My data has the following columns regarding race:
Black White Asian Hispanic
No Yes No No
Yes No No No
No No Yes No
No Yes No Yes
...
How can I combine this into one column that I would title "Race" and takes a form like this?
Race
White Non-Hispanic
Black
Asian
White Hispanic
...
I have hundreds of rows of data, so I am looking for a way to automate this in R.
CodePudding user response:
Ignoring that I'm not really clear on how you're getting your expected output from the input data (see my comment above), this might be a starting point in base R:
data.frame(
Race = apply(df, 1, function(x) paste(names(df)[x == "Yes"], collapse = " ")))
# Race
#1 White
#2 Black
#3 Asian
#4 White Hispanic
To replace "White"
with "White Non-Hispanic"
, you can wrap the above inside a transform
replace
call.
transform(
data.frame(
Race = apply(df, 1, function(x) paste(names(df)[x == "Yes"], collapse = " "))),
Race = replace(Race, Race == "White", "White Non-Hispanic"))
# Race
#1 White Non-Hispanic
#2 Black
#3 Asian
#4 White Hispanic
Sample data
df <- read.table(text = "Black White Asian Hispanic
No Yes No No
Yes No No No
No No Yes No
No Yes No Yes", header = T)
CodePudding user response:
You will probably not only have the different race names in one column but also have a table-like summary of how often the names have the "Yes" value.
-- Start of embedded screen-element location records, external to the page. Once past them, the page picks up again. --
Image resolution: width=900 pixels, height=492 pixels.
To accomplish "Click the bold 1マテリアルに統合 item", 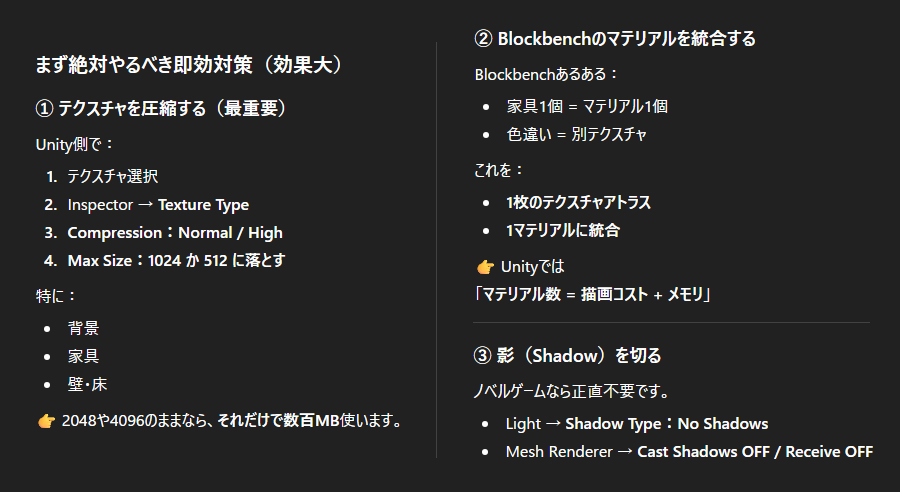I will [x=563, y=230].
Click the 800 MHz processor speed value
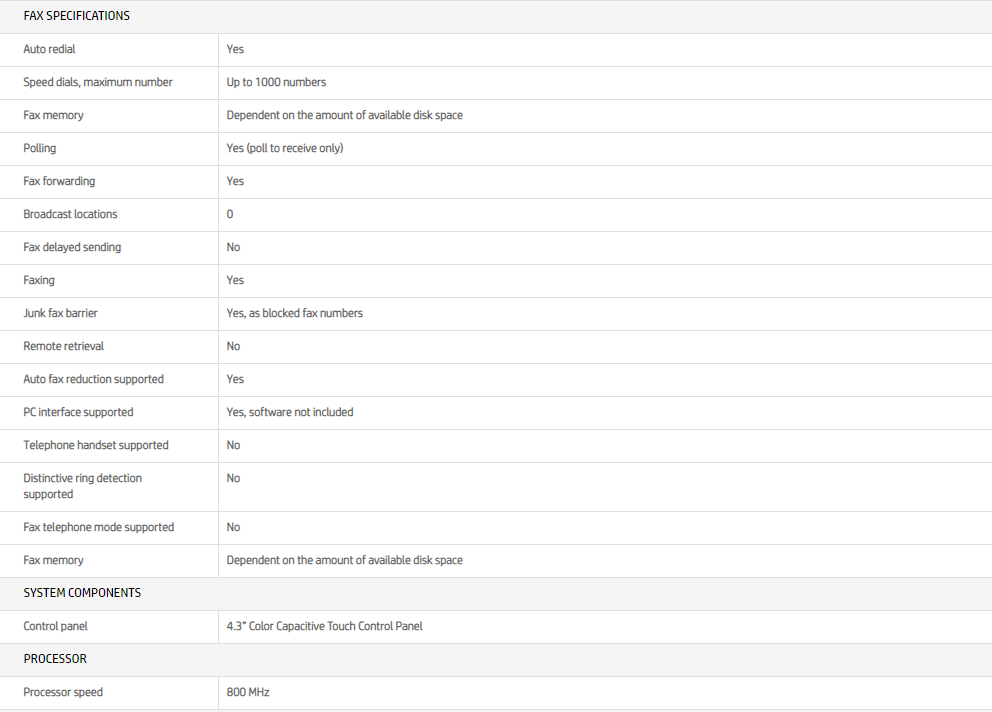Image resolution: width=992 pixels, height=712 pixels. coord(248,692)
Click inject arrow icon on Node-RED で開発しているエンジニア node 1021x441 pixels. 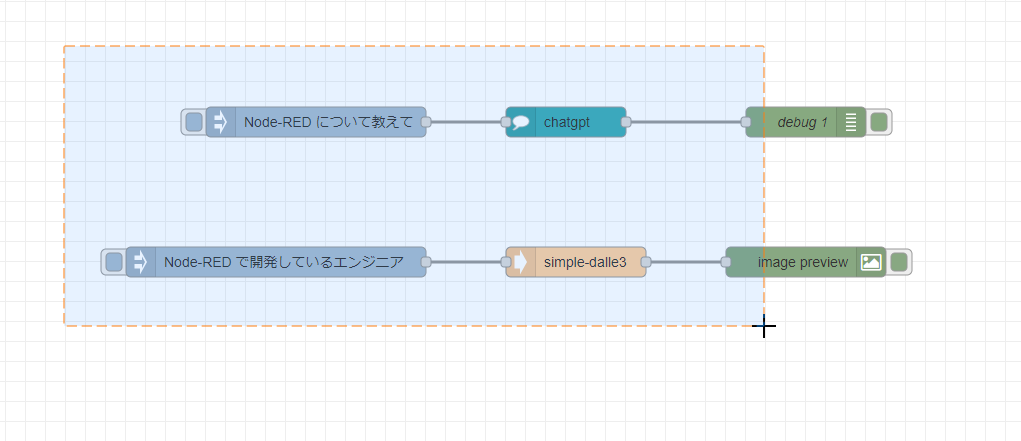[x=141, y=262]
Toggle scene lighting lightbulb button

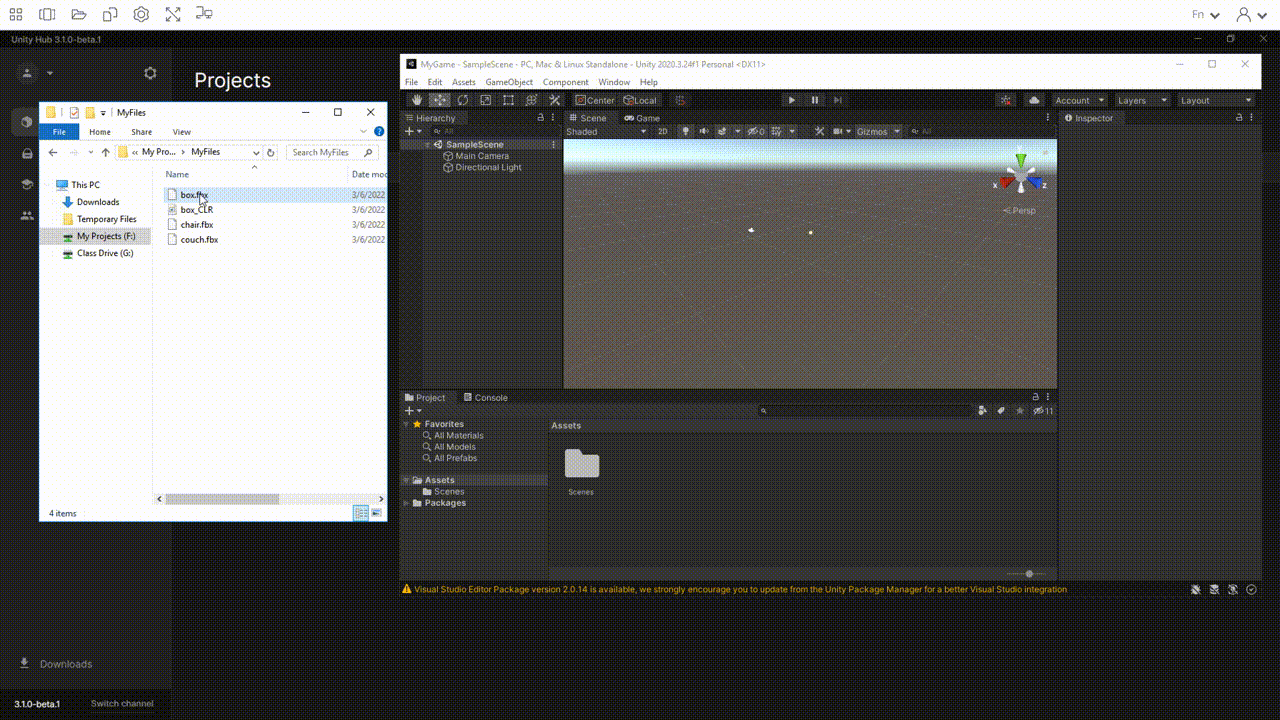(685, 131)
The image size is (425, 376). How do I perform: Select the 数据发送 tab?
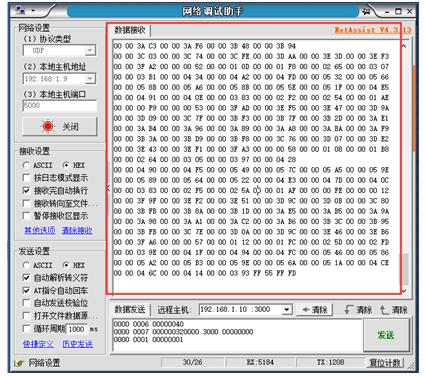click(x=130, y=309)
If that's correct then this should work (thanks to @Maurits for the reproducible data!):
library(dplyr)
library(tidyr)
df %>%
pivot_longer(everything(), names_to = "Race") %>%
group_by(Race) %>%
summarise(N = sum(value == "Yes"))
# A tibble: 4 × 2
Race N
<chr> <int>
1 Asian 1
2 Black 1
3 Hispanic 1
4 White 2